Published in final edited form as: Nat Hum Behav. 2022 Jul 18;6(11):1545–1556. doi: 10.1038/s41562-022-01410-x

Fig. 4 |. Human inferences about infant-directedness are predictable from acoustic features of vocalizations.

Fig. 4 |

To examine the degree to which human inferences were linked to the acoustic forms of the vocalizations, we trained two LASSO models to predict the proportion of “baby” responses for each non-confounded recording from the human listeners. While both models explained substantial variability in human responses, the model for speech was more accurate than the model for song, in part because the human listeners erroneously relied on acoustic features for their predictions in song that less reliably characterized infant-directed song across cultures (see Figs. 1b and 2).
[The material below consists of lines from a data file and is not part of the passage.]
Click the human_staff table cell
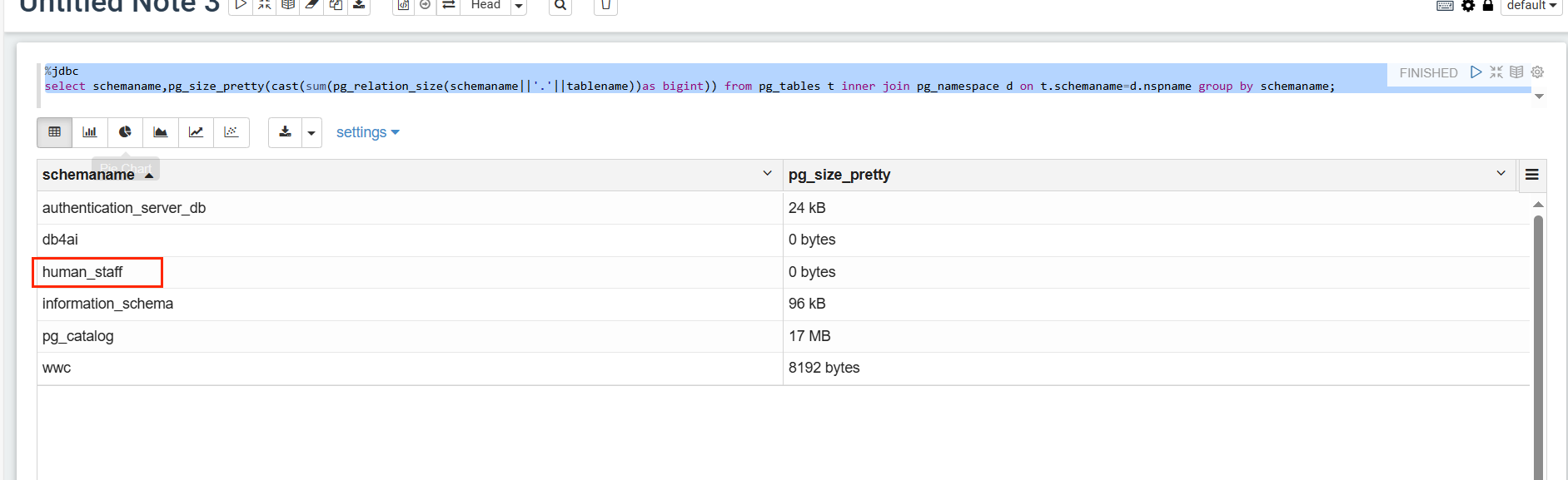Viewport: 1568px width, 480px height. pos(82,272)
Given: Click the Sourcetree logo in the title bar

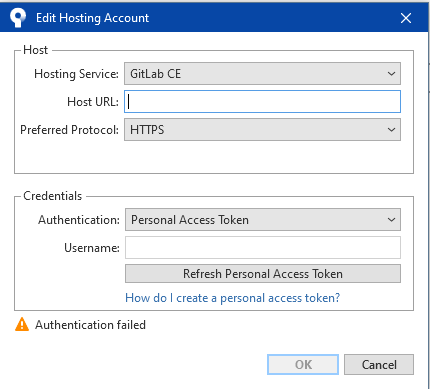Looking at the screenshot, I should 18,17.
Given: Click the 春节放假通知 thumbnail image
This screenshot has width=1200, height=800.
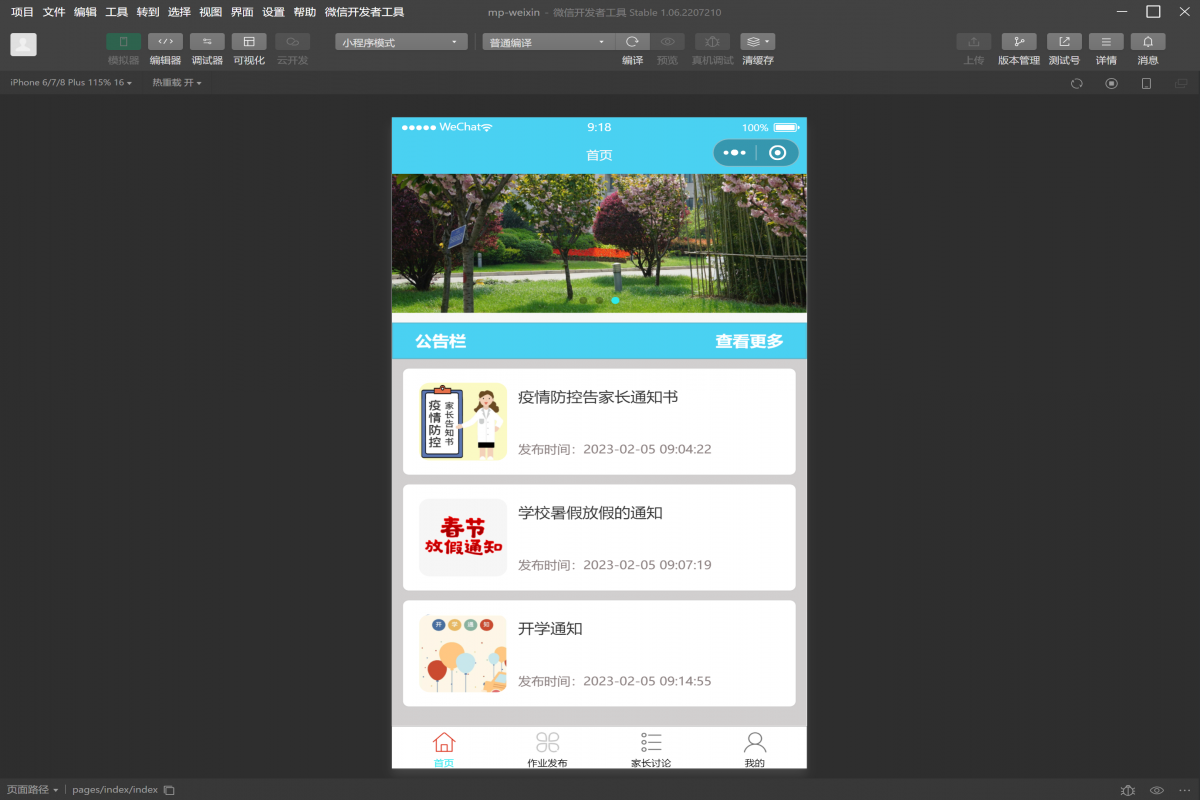Looking at the screenshot, I should 462,537.
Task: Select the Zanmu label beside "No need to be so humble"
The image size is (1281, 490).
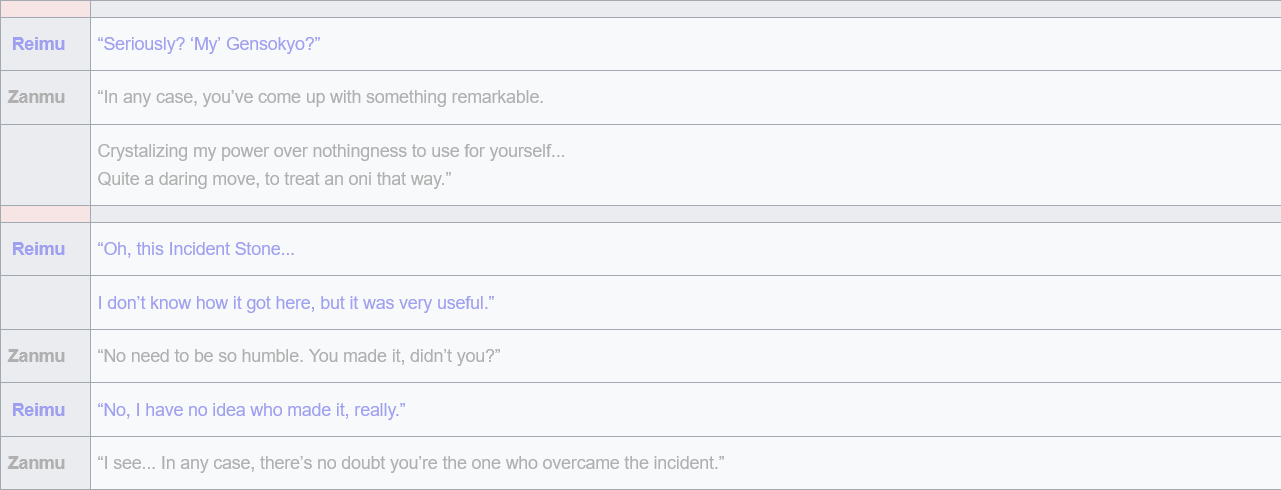Action: [37, 356]
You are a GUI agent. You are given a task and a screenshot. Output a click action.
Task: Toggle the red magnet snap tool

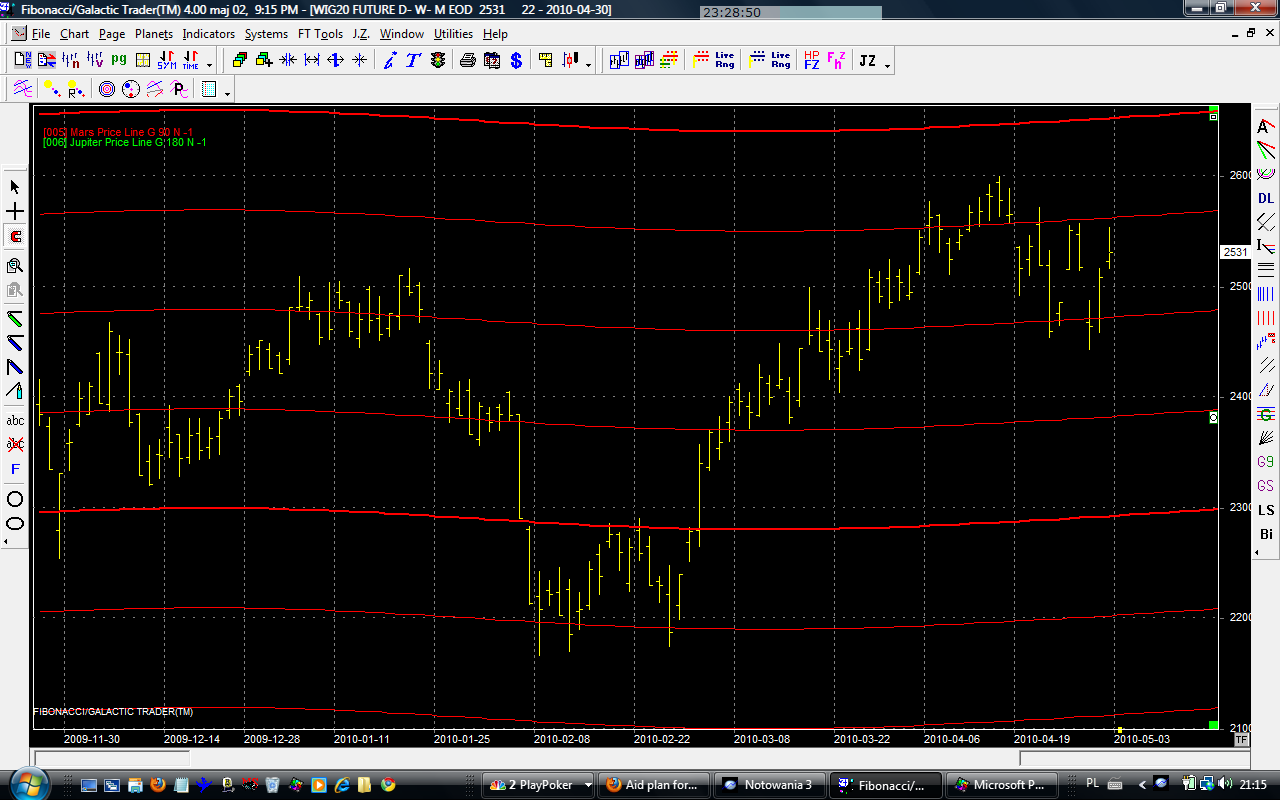point(15,237)
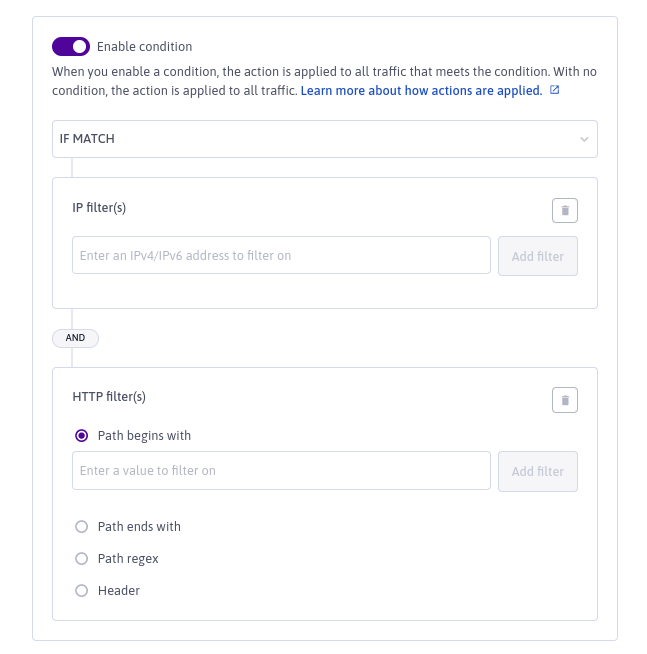This screenshot has width=647, height=654.
Task: Open the Learn more about actions link
Action: [x=421, y=90]
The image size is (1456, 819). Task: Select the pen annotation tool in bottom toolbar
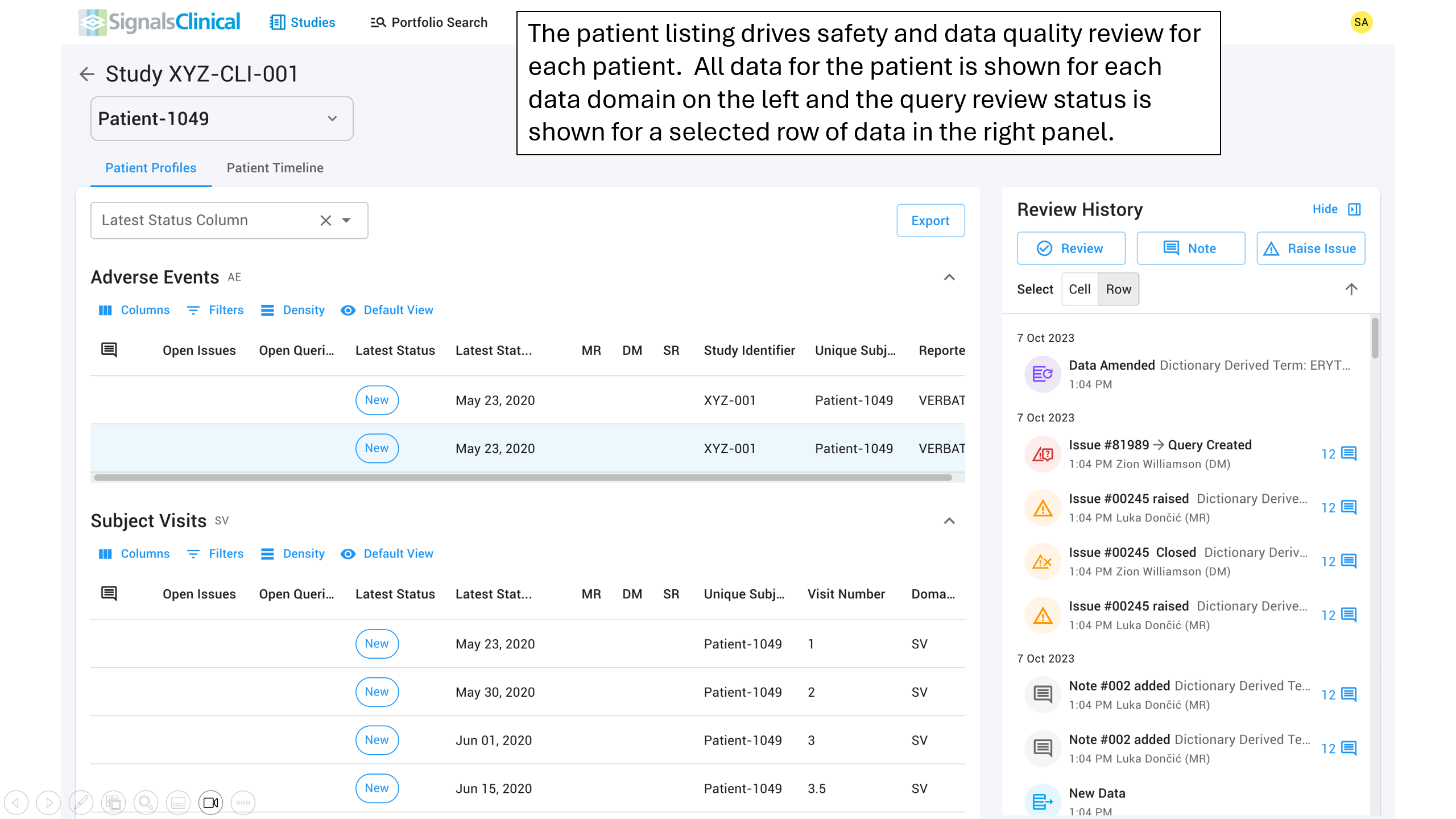pos(81,803)
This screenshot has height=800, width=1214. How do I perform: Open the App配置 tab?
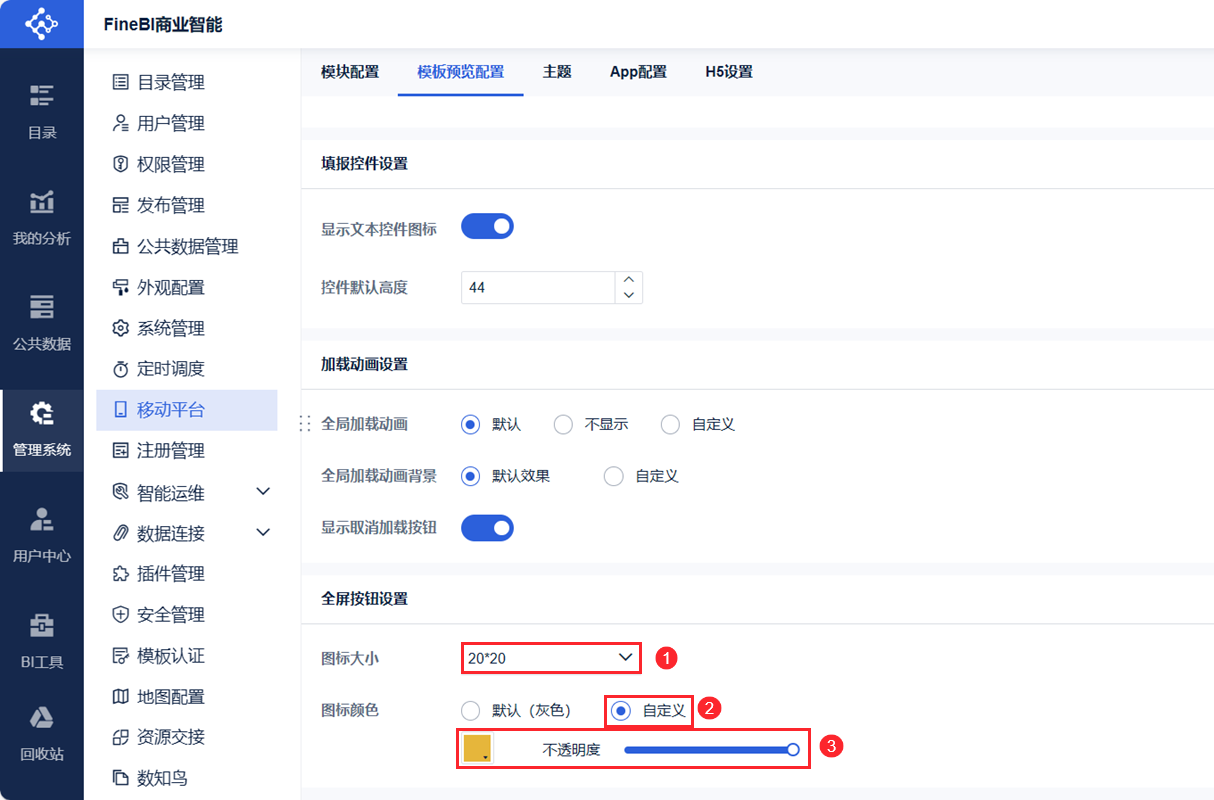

Each point represents a recorded vocalization (after exclusions n = 528 speech recordings; n = 587 song recordings), plotted in terms of the model’s estimated infant-directedness of the model and the average “infant-directed” rating from the naïve listeners; the barplots depict the relative explanatory power of the top 8 acoustical features in each LASSO model, showing which features were most strongly associated with human inferences (the green or red triangles indicate the directions of effects, with green higher in infant-directed vocalizations and red lower); the dotted diagonal lines represent a hypothetical perfect match between model predictions and human guesses; the solid black lines depict linear regressions (speech: F(1,526) = 773, R2 = 0.59; song: F(1, 585) = 126, R2 = 0.18; ps < .0001; p-values computed using robust standard errors); and the grey ribbons represent the standard errors of the mean, from the regressions.